EN SINALOA NO HAY PARÁLISIS

Vea usted esta nota: Ante la sicosis generada por el ataque en el que murieron cinco militares, ocurrida el 23 de septiembre, se generó el reporte de una camioneta que presuntamente fue baleada por elementos de la Secretaría de Marina.

El reporte indicaba que en el bulevar Las Américas y la avenida Universitarios, entre las colonias Tierra Blanca y Lombardo Toledano, se suscitaba un enfrentamiento entre Marinos y probables delincuentes, incluso se hablaba de tres personas muertas en el lugar.

Al acudir reporteros de los diferentes medios de comunicación, al lugar señalado, no encontraron nada.

Pero en Loret de Mola habla de ese suceso como un enfrentamiento, real, de soldados contra criminales, posiblemente apoyados por la policía municipal.

Si a esta información, falsa o verdadera, le agregamos la alerta del portal de noticias de un programa de radio, con alcance estatal, sobre un toque de queda que generó miedos en los hogares de Sinaloa y que desmintió el propio gobernador Mario López Valdez, estamos entonces ante una estrategia bien armada para enfermarnos de los nervios.

A los ciudadanos nos quieren sacar de las calles y establecer un estado policiaco y no una región con ciudadanos libres y con libres movimientos en calles, carreteras, callejones y centros de esparcimiento.

No podemos dejar el campo de batalla en el que se lucha con valores, con actitudes claras y correctas en nuestro actuar con vecinos, familiares y la propia autoridad.

Tenemos que mandar a nuestros hijos a la escuela, a los lugares de trabajo, a los centros deportivos, con el consejo de estar alertas, de no entablar amistades que no convienen, a tener fe en esta sociedad que nos apoya y que está dedicada a producir nuestros alimentos, servicios, educación y religión.

No podemos decirles a los jóvenes que no acudan los fines de semana a cines, cafés, teatros, e incluso a lugares con música y convivencia nocturna.
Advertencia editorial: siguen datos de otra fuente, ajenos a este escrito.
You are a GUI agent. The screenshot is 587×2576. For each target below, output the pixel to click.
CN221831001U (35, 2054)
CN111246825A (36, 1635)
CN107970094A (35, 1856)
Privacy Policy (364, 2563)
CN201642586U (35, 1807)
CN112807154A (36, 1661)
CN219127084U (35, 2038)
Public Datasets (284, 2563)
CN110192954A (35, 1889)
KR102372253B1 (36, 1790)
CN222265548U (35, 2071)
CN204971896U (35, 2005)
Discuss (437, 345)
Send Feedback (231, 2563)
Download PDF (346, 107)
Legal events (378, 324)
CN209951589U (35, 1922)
Esa es su vida.
No debemos, como sociedad y familia, negarle lo que nosotros gozamos en esta entidad democrática.

La frase de “cuidate mucho” ya es parte de nuestro lenguaje familiar y tiene mucho significado porque conlleva protocolos y responsabilidades por cumplir, pero no tiene un mensaje de restricciones por miedos o por presiones, que muchas veces vienen desde el propio poder.

Que nadie nos diga que llegaron aviones repletos de policías que manda el gobierno federal para enfrentarse con criminales; y que por eso tenemos que limitar nuestra libertad, un tesoro en la vida, y a la vista, de Sinaloa. No lo tenemos escondido.

Al gobierno le corresponde terminar con esas complicidades y relaciones perversas, ya observadas.

Al ciudadano le toca seguir construyendo la paz, la democracia y la sanidad familiar; de la mano con gobiernos sanos.

Porque Así es la política. O debería serlo.